The empty list is represented by NULL, and any place a list is passed, NULL is a valid value.

ds_lmap and ds_lforeach and the associated function pointer types are used for iterating and mapping over the list elements. For the most part, I find that it's more idiomatic in C to just loop over the lists, though.

ds_linsert and ds_lpreinsert insert an element before and after the node 'head', respectively. Note that the node 'elt' is not necessarily the head of the list, and you may insert into the list at any point with these functions. These functions return the new head of the sublist produced.

ds_lprepend and ds_lappend are similar in concept to their friends dslinsert() and dslprepend() above, however, they will seek to the start or end of the list respectively before doing the insert. They return the new head of the list.

ds_ltappend appends a value into the list 'head'. If 'tail' is passed and is non-null, this function assumes it is the actual tail of the list, and inserts after it. After inserting, it updates the tail pointer to the newly appended node. This allows for O(1) list appends. If tail is null, then this function seeks to the end of the list in O(n) time, and appends as normal.

ds_ldup will duplicate a list.

ds_ljoin will append list 'b' to the end of list 'a'. It does not copy the nodes in 'b', not does it seek to the head of it. It does, however, seek to the end of list 'a'.

ds_lcmpsearch and ds_lsearch iterate through the entire list searching for a value. dslsearch() searches for the node containing a pointer by value. dslcmpsearch() takes a function pointer which it uses to compare the values.

ds_llen counts the number of nodes in the list in O(n) time.

ds_ltail finds the tail of the list 'l' in O(n) time.

ds_ldel, ds_lndel, and ds_lndel_full remove links from lists. dslndel() will simply unlink the node, splicing the list back around it. dsldel() will search the list by pointer value, similar to dslsearch(), and when it finds the node it will unlink it, as in dslndel.

. ds_lndel_full is similar to ds_lndel, however, it takes a function to call over the data element in order to free it.

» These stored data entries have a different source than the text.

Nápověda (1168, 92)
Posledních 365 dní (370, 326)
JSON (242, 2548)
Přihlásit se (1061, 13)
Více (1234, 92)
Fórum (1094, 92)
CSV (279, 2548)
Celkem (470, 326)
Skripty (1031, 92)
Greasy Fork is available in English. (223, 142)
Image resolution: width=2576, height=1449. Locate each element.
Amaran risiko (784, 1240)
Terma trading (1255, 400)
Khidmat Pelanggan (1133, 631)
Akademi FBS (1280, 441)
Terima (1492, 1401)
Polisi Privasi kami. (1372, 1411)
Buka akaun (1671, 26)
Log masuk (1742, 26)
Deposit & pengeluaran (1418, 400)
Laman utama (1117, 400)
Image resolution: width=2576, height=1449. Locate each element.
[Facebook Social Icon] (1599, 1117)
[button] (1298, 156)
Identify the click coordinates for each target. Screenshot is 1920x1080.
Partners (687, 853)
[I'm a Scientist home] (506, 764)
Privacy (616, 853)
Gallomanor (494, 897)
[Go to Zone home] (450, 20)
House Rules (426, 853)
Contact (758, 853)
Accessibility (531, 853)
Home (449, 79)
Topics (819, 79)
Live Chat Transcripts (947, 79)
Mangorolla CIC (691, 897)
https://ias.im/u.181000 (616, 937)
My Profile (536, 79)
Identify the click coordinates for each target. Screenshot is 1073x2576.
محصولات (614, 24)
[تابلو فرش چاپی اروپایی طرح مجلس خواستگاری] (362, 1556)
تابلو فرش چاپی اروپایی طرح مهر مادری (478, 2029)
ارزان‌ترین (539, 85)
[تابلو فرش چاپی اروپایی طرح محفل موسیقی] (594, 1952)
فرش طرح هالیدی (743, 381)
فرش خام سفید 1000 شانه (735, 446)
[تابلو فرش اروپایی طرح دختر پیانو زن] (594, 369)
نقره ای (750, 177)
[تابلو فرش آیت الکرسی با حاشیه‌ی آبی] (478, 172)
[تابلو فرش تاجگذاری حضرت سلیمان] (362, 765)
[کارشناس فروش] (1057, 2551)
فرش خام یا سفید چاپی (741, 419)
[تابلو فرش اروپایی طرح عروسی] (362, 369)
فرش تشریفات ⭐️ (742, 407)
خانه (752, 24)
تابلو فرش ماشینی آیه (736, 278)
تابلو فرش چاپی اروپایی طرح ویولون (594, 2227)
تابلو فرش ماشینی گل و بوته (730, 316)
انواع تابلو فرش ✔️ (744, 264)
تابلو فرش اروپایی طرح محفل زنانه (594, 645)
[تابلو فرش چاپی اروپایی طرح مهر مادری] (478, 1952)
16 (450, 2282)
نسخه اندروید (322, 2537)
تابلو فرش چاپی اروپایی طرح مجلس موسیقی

ds_lfree and ds_lfree_full will free a full list. Similar to dslndel and dslndelfull, dslfree will free only the node data, while dslfreefull will take a free function to call over each node in turn.

Malloc utility functions

void *ds_zmalloc(size_t sz);
void *ds_xmalloc(size_t sz);
void *ds_zrealloc(void *mem, size_t oldsz, size_t sz);
void *ds_xrealloc(void *mem, size_t sz); 

These are utility wrappers for malloc(), calloc(), and realloc() that will abort on out of memory. Since most programs can't actually do anything sane on out of memory, and modern OSes overcommit anyways, making testing the failure paths nearly impossible, this is usually the right thing to do.

Memory allocated with these functions comes from malloc internally, and should be freed with free()

dsxmalloc() is similar to malloc: you give it a size, it gives you a chunk of memory. dszmalloc is similar to ds_malloc, only it clears the memory.

dsxrealloc is similar to realloc: you give it a valid pointer (or NULL), and it will return a resized chunk of memory, or NULL if the size of memory is zero. In other words, dsxrealloc(NULL, size) is equivalent to dsxalloc(size), and dsxrealloc(ptr, NULL) is equivalent to free(ptr).

dszrealloc() is similar to dsxrealloc(), only the values between oldsz and sz are all set to zero.